¿Alguien ha sentido la pérdida de la cosa amada? ¿Quien no se ha sentido abatido por la pena de no poder recuperar algo? Dichoso el o ella, porque a veces, no hay segundas oportunidades, los sentimientos, van y vienen, vienen y van, y no preguntan, solo siguen su curso.
En ocasiones franquean grandes montañas sin esfuerzo alguno , o se desvanecen en tímidas praderas, pero logran alcanzar su objetivo,si el destino así lo quiere.
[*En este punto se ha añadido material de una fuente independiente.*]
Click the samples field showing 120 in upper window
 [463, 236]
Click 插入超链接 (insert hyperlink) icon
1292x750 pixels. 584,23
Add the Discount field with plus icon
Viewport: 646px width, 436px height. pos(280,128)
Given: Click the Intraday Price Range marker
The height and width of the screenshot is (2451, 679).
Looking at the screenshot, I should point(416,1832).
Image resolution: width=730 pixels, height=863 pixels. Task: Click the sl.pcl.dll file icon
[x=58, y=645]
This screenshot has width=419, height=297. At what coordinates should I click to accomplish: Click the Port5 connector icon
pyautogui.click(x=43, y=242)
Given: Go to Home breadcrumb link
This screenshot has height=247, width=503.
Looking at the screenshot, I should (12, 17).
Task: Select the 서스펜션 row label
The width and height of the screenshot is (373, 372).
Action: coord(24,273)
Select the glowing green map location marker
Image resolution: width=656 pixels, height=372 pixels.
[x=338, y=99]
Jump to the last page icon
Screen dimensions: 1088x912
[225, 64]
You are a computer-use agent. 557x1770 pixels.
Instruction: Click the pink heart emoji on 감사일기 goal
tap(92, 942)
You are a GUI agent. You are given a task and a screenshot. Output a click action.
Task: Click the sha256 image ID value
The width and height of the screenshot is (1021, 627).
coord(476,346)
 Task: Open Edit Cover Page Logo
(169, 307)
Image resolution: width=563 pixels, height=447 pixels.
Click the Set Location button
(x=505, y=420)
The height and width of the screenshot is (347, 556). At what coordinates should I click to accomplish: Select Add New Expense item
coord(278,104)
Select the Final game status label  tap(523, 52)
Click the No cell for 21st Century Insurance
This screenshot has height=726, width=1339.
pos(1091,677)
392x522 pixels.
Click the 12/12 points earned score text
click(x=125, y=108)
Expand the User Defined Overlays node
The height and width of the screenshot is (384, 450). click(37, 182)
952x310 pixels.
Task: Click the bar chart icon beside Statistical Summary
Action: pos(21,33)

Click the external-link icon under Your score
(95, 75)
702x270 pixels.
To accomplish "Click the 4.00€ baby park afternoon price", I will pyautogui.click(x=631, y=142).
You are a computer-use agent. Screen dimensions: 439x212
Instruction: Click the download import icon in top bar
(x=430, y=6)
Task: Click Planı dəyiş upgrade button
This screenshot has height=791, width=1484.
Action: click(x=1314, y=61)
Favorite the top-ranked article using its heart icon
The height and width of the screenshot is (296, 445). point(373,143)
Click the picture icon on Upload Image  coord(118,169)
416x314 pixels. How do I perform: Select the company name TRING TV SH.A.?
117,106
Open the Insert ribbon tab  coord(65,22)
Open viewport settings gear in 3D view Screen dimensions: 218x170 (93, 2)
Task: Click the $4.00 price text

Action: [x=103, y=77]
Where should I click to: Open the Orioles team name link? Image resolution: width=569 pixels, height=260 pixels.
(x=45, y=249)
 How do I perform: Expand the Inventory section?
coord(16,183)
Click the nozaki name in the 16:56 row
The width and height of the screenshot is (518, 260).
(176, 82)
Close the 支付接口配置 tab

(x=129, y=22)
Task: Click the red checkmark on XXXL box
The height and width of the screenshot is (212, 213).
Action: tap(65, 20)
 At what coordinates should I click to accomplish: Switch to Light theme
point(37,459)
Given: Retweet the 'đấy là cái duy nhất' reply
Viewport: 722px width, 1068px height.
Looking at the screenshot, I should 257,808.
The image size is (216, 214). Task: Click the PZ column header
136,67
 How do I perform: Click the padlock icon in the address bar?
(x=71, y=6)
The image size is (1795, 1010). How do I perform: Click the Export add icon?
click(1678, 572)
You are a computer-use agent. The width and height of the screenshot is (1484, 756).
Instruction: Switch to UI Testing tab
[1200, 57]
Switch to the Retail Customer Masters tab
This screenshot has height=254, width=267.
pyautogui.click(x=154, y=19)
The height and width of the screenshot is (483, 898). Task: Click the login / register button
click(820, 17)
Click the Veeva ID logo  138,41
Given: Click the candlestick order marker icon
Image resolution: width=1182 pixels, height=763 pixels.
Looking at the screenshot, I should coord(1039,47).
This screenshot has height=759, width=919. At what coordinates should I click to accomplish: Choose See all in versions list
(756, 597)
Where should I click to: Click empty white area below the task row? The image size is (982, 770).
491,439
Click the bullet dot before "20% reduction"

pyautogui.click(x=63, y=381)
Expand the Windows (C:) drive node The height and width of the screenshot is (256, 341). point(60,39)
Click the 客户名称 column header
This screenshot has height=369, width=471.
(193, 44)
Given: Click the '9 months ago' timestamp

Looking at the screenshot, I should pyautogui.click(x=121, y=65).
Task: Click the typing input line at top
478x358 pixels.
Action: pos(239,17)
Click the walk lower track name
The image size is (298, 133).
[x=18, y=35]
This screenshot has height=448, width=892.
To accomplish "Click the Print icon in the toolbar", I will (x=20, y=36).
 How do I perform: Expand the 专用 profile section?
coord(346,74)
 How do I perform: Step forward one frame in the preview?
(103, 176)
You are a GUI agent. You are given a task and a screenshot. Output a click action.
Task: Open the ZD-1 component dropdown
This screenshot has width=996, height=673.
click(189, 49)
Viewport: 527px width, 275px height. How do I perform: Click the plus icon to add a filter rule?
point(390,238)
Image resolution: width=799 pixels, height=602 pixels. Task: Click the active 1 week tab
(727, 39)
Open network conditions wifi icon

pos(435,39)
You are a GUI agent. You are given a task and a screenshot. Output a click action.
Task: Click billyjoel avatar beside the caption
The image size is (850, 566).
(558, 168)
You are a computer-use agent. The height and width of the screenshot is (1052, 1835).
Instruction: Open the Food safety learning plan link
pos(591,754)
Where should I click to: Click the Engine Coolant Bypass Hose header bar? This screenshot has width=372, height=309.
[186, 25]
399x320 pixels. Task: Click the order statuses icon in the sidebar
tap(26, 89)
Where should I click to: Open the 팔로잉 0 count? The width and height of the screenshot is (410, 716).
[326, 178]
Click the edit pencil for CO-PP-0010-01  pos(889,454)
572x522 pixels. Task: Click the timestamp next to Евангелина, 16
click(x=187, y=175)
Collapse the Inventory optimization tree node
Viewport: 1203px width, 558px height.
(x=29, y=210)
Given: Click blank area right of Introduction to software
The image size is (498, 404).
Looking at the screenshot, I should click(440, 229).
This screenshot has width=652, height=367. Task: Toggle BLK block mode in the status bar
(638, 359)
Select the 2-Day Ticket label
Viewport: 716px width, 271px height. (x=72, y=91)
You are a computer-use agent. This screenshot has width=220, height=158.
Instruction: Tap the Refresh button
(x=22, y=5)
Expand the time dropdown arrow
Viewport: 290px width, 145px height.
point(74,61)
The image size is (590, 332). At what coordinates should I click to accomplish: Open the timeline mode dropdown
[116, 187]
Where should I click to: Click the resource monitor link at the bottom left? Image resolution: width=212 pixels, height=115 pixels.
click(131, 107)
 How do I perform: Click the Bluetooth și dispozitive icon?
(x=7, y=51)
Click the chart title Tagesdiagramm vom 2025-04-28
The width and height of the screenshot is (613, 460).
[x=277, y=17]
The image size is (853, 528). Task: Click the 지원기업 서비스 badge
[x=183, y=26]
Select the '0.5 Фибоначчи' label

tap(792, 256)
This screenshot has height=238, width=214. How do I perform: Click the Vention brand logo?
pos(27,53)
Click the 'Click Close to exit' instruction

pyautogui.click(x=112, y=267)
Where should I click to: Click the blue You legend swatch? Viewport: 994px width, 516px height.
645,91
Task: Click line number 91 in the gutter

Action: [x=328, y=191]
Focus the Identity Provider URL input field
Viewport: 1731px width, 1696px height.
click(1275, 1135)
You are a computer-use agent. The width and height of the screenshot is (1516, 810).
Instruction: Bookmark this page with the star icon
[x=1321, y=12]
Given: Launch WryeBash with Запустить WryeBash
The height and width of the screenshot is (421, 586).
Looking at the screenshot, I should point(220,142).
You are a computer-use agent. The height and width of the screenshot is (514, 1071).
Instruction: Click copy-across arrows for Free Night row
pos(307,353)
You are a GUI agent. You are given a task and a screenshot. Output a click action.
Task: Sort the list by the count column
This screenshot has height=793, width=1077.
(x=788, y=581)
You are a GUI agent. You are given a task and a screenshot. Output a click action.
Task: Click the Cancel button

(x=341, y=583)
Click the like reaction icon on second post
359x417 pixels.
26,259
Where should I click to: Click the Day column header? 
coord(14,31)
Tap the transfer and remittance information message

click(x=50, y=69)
Intentamos recuperar esos sentimientos perdidos por todos los medios, empeñados en obligarlos a dar marcha atrás, a recorrer esas grandes distancias, pero esta vez, al revés. Además, se lo ponemos fácil, le allanamos esas montañas y le quitamos el rió de su curso, de repente, nos paramos a pensar, que si un día no hubo obstáculos y pudieron llegar a hacer su papel, por mas que se los quitemos no hará cambiar su rumbo.
En ese ir y venir, pensamos que ya está bien, que no hay que esforzarse en buscar, sino en dejarse encontrar; porque de ello, dependerá que el amor siga su camino; amor que un día quisimos cambiar y que aguardaba encontrarnos , y fué el dia en el que aprendimos a dejarnos amar y así enamorarnos.